■ **REQUIRED ACTION**
The full set of entries below is to be returned unchanged.

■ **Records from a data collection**
____
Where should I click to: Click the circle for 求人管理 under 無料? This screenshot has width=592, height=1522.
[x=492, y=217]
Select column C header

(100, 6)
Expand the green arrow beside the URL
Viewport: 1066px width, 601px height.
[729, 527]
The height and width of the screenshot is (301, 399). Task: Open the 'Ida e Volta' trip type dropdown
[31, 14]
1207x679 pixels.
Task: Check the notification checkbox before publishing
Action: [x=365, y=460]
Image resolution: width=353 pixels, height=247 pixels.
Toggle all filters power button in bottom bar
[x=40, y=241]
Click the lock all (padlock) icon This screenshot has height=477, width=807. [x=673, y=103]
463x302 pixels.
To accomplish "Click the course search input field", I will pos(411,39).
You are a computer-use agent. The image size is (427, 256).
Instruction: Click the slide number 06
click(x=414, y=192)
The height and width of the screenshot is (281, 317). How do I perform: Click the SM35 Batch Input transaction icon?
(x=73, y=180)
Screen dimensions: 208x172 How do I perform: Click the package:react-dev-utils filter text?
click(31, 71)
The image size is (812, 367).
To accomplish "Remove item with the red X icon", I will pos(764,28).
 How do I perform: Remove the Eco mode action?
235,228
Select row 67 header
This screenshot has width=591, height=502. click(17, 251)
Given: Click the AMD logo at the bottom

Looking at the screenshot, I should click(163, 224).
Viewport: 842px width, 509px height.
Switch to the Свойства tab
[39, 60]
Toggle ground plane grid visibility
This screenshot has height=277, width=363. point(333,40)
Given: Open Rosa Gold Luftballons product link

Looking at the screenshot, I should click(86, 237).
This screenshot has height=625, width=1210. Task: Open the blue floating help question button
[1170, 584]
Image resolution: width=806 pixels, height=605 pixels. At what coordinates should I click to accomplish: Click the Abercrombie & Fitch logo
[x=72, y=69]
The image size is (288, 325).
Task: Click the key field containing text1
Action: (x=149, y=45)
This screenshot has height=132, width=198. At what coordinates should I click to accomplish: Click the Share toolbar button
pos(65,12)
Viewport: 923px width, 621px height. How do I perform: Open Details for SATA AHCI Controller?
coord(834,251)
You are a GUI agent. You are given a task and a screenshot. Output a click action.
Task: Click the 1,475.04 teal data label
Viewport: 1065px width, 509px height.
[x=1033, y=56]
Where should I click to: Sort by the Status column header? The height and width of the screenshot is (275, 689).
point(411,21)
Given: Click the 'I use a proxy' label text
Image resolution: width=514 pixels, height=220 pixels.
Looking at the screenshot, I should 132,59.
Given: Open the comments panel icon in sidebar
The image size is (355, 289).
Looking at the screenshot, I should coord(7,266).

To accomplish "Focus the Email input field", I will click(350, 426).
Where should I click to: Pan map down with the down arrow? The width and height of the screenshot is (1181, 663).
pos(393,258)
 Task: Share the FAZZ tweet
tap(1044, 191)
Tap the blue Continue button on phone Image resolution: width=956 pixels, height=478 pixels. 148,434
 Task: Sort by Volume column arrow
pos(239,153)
____
■ **REPLY**
Where should I click to: Click the circle for 求人管理 under 無料? This screenshot has width=592, height=1522.
[x=492, y=217]
Select column C header

(100, 6)
Expand the green arrow beside the URL
Viewport: 1066px width, 601px height.
[729, 527]
The height and width of the screenshot is (301, 399). Task: Open the 'Ida e Volta' trip type dropdown
[31, 14]
1207x679 pixels.
Task: Check the notification checkbox before publishing
Action: [x=365, y=460]
Image resolution: width=353 pixels, height=247 pixels.
Toggle all filters power button in bottom bar
[x=40, y=241]
Click the lock all (padlock) icon This screenshot has height=477, width=807. [x=673, y=103]
463x302 pixels.
To accomplish "Click the course search input field", I will pos(411,39).
You are a computer-use agent. The image size is (427, 256).
Instruction: Click the slide number 06
click(x=414, y=192)
The height and width of the screenshot is (281, 317). How do I perform: Click the SM35 Batch Input transaction icon?
(x=73, y=180)
Screen dimensions: 208x172 How do I perform: Click the package:react-dev-utils filter text?
click(31, 71)
The image size is (812, 367).
To accomplish "Remove item with the red X icon", I will pos(764,28).
 How do I perform: Remove the Eco mode action?
235,228
Select row 67 header
This screenshot has width=591, height=502. click(17, 251)
Given: Click the AMD logo at the bottom

Looking at the screenshot, I should click(163, 224).
Viewport: 842px width, 509px height.
Switch to the Свойства tab
[39, 60]
Toggle ground plane grid visibility
This screenshot has height=277, width=363. point(333,40)
Given: Open Rosa Gold Luftballons product link

Looking at the screenshot, I should click(86, 237).
This screenshot has height=625, width=1210. Task: Open the blue floating help question button
[1170, 584]
Image resolution: width=806 pixels, height=605 pixels. At what coordinates should I click to accomplish: Click the Abercrombie & Fitch logo
[x=72, y=69]
The image size is (288, 325).
Task: Click the key field containing text1
Action: (x=149, y=45)
This screenshot has height=132, width=198. At what coordinates should I click to accomplish: Click the Share toolbar button
pos(65,12)
Viewport: 923px width, 621px height. How do I perform: Open Details for SATA AHCI Controller?
coord(834,251)
You are a GUI agent. You are given a task and a screenshot. Output a click action.
Task: Click the 1,475.04 teal data label
Viewport: 1065px width, 509px height.
[x=1033, y=56]
Where should I click to: Sort by the Status column header? The height and width of the screenshot is (275, 689).
point(411,21)
Given: Click the 'I use a proxy' label text
Image resolution: width=514 pixels, height=220 pixels.
Looking at the screenshot, I should 132,59.
Given: Open the comments panel icon in sidebar
The image size is (355, 289).
Looking at the screenshot, I should coord(7,266).

To accomplish "Focus the Email input field", I will click(350, 426).
Where should I click to: Pan map down with the down arrow? The width and height of the screenshot is (1181, 663).
pos(393,258)
 Task: Share the FAZZ tweet
tap(1044, 191)
Tap the blue Continue button on phone Image resolution: width=956 pixels, height=478 pixels. 148,434
 Task: Sort by Volume column arrow
pos(239,153)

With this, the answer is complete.